**Task details:** All lines from the one with "At what coordinates should I click to accomplish: Click" through the final line of the records below must be written out exactly, with no other text.

**Data extracts:**
BEGIN

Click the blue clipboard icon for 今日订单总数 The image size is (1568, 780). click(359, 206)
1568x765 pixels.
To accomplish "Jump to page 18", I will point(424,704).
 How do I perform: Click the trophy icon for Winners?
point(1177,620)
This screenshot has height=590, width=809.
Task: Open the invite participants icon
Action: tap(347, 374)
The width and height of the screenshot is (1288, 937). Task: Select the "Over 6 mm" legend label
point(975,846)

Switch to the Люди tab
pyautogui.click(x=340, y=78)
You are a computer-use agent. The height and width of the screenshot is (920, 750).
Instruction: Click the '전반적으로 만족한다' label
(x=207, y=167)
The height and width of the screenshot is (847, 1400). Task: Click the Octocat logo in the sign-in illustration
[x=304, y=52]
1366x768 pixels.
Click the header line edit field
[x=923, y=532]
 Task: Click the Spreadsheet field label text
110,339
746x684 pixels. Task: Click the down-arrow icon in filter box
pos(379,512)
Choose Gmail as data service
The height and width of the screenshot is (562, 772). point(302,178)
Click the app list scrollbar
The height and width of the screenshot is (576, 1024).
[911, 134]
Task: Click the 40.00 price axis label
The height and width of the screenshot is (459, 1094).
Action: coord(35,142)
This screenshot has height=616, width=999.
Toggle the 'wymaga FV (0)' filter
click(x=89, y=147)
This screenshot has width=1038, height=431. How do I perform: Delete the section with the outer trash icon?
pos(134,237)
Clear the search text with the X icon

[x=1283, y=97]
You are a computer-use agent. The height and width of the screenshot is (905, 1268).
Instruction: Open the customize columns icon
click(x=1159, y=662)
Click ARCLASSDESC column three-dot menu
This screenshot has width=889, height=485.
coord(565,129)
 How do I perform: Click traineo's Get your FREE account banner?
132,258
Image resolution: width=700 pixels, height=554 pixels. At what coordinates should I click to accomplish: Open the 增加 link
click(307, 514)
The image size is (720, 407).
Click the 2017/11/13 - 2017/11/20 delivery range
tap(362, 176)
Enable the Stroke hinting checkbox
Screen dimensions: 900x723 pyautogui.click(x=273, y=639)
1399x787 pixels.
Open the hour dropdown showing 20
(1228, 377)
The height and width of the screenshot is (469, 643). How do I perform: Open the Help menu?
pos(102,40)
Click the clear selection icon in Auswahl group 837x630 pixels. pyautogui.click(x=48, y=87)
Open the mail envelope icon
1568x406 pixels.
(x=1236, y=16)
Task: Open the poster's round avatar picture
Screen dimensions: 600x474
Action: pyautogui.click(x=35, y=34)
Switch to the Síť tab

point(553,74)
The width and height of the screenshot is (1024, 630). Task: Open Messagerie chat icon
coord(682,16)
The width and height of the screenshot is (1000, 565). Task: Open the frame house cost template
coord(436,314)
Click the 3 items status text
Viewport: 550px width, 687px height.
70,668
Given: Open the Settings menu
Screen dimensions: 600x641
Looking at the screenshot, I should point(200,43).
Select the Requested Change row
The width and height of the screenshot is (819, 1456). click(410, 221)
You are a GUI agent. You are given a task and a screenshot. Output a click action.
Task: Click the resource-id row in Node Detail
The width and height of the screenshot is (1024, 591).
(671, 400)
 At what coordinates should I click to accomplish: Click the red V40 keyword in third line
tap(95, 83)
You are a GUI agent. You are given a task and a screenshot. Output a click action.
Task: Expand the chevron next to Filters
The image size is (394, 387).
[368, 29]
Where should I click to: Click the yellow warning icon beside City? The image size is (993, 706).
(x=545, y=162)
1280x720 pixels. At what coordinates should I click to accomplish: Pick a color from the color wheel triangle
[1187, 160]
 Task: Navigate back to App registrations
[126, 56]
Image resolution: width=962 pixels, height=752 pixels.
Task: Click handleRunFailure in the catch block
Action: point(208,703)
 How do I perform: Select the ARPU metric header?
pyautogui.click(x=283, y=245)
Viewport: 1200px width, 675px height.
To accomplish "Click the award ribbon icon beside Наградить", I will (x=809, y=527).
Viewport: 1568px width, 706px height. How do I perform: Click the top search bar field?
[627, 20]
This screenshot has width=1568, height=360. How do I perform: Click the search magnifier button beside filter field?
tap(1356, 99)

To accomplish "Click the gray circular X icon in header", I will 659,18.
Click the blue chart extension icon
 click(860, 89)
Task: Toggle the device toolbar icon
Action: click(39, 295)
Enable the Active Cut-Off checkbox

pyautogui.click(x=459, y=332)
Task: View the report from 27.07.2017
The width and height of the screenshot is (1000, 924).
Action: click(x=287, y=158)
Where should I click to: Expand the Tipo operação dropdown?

END

**Answer:**
 At what coordinates should I click to accomplish: Click the red V40 keyword in third line
tap(95, 83)
You are a GUI agent. You are given a task and a screenshot. Output a click action.
Task: Expand the chevron next to Filters
The image size is (394, 387).
[368, 29]
Where should I click to: Click the yellow warning icon beside City? The image size is (993, 706).
(x=545, y=162)
1280x720 pixels. At what coordinates should I click to accomplish: Pick a color from the color wheel triangle
[1187, 160]
 Task: Navigate back to App registrations
[126, 56]
Image resolution: width=962 pixels, height=752 pixels.
Task: Click handleRunFailure in the catch block
Action: point(208,703)
 How do I perform: Select the ARPU metric header?
pyautogui.click(x=283, y=245)
Viewport: 1200px width, 675px height.
To accomplish "Click the award ribbon icon beside Наградить", I will (x=809, y=527).
Viewport: 1568px width, 706px height. How do I perform: Click the top search bar field?
[627, 20]
This screenshot has width=1568, height=360. How do I perform: Click the search magnifier button beside filter field?
tap(1356, 99)

To accomplish "Click the gray circular X icon in header", I will 659,18.
Click the blue chart extension icon
 click(860, 89)
Task: Toggle the device toolbar icon
Action: click(39, 295)
Enable the Active Cut-Off checkbox

pyautogui.click(x=459, y=332)
Task: View the report from 27.07.2017
The width and height of the screenshot is (1000, 924).
Action: click(x=287, y=158)
Where should I click to: Expand the Tipo operação dropdown?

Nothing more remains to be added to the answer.